I found “101 Things I Learned in Engineering School” by John Kuprenas and Matthew Frederick very useful. It’s a great book full of very clear illustrations and examples for most of its 101 two-page chapters. Here are ten more rules of thumb for entrepreneurs from the second half of the book.
Things I Learned in Engineering School
72. Think systematically.
Employ an analytic method consistently and thoroughly.
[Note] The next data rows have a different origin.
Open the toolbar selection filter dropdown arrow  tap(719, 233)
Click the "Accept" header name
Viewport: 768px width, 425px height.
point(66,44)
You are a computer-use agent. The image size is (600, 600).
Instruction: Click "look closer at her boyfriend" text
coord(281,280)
By bounding the problem you can decide when the range on possible solutions is close enough that further analysis does not provide more value. By definition a consistent approach is easier to explain and easier to delegate. It’s ok to make the intuitive leap but use a detailed analysis to retrace your steps and make sure you have leapt to the correct conclusion.
74. Think systemically
A system must be analyzed as a whole, but analysis of the whole is not the sum of the analyses of its parts. The behavior of each part is not constant, but depends upon its relationship to the system it resides in. The behavior of the system depends on the many relationships it contains and its relationships to other systems. Thinking systemically means considering the web of relationships within a system and between the system and other systems.
Systems thinking encourages you to look at interactions and the sum and balance of forces on each component.
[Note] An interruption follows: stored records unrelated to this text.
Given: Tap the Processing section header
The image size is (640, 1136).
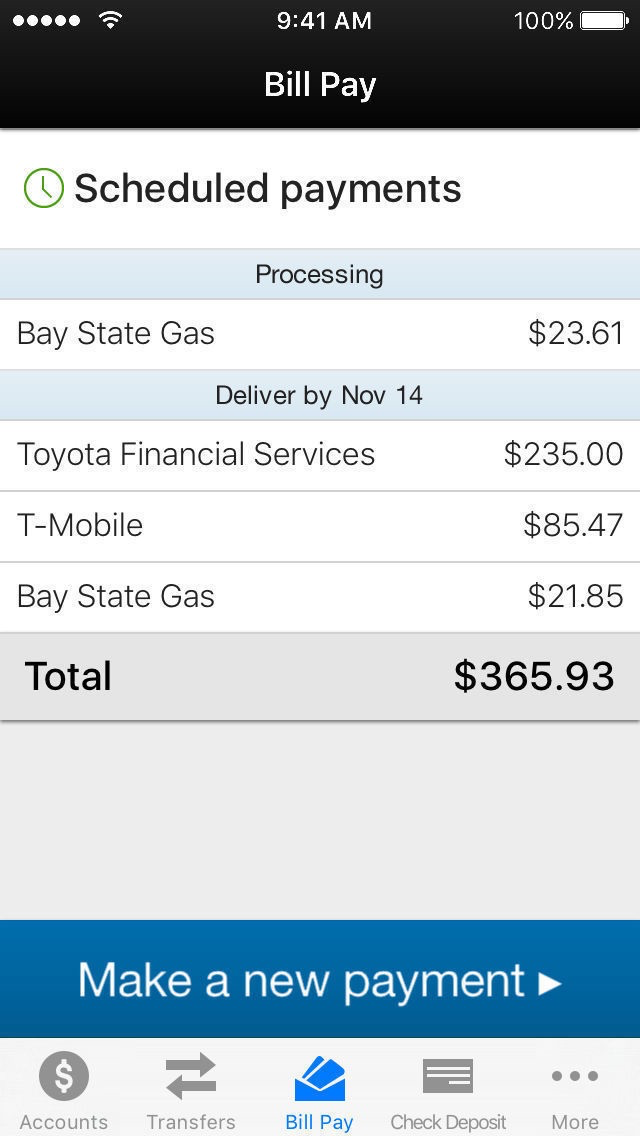Looking at the screenshot, I should pyautogui.click(x=320, y=274).
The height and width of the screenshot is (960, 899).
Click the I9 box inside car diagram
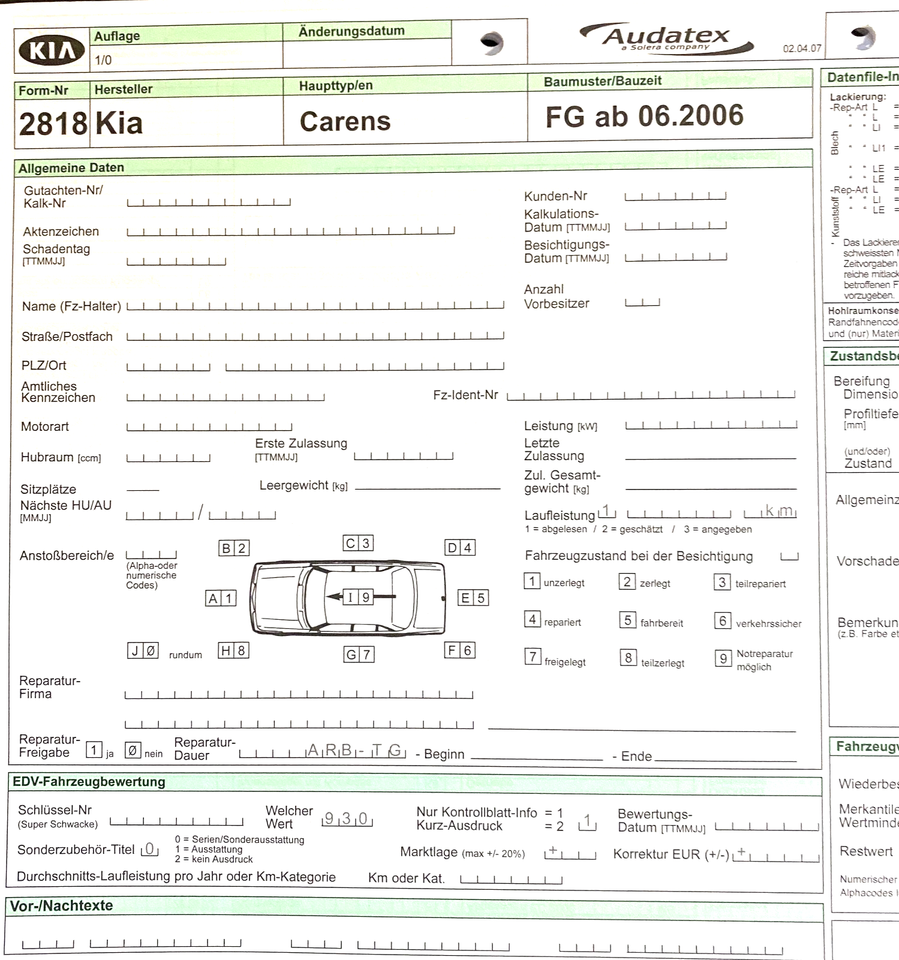tap(358, 597)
75. A successful system won’t necessarily work at a different scale.
There are many examples of this but one of the more memorable comes from Haldane:
“You can drop a mouse down a thousand-yard mine shaft; and, on arriving at the bottom, it gets a slight shock and walks away, provided that the ground is fairly soft. A rat is killed, a man is broken, a horse splashes. For the resistance presented to movement by the air is proportional to the surface of the moving object. Divide an animal’s length, breadth, and height each by ten; its weight is reduced to a thousandth, but its surface only to a hundredth. So the resistance to falling in the case of the small animal is relatively ten times greater than the driving force.”
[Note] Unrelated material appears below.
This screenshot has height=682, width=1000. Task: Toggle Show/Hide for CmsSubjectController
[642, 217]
J. B. S. Haldane “On Being The Right Size”79. Enlarge the problem space: do root cause analysis.
Many times the effect or impact of a problem is separated in time and space from the cause. Constraining your search too narrowly and neglecting a systemic approach to tracing cause and effect relationships can mean you don’t even discover a partial solution much less a viable one.
88. Articulate the why not just the what.
Communicate the reasons for decisions made: articulate your intent so that others can investigate alternatives that have not occurred to you and preserve the critical goals for the project. Always probe for the reasons behind design decisions when asked to contribute to a project.
This is also true for “how” thinking: the more you focus on how you are going to do something at the expense of the why the less value you create.
89. All engineers calculate. Good engineers communicate.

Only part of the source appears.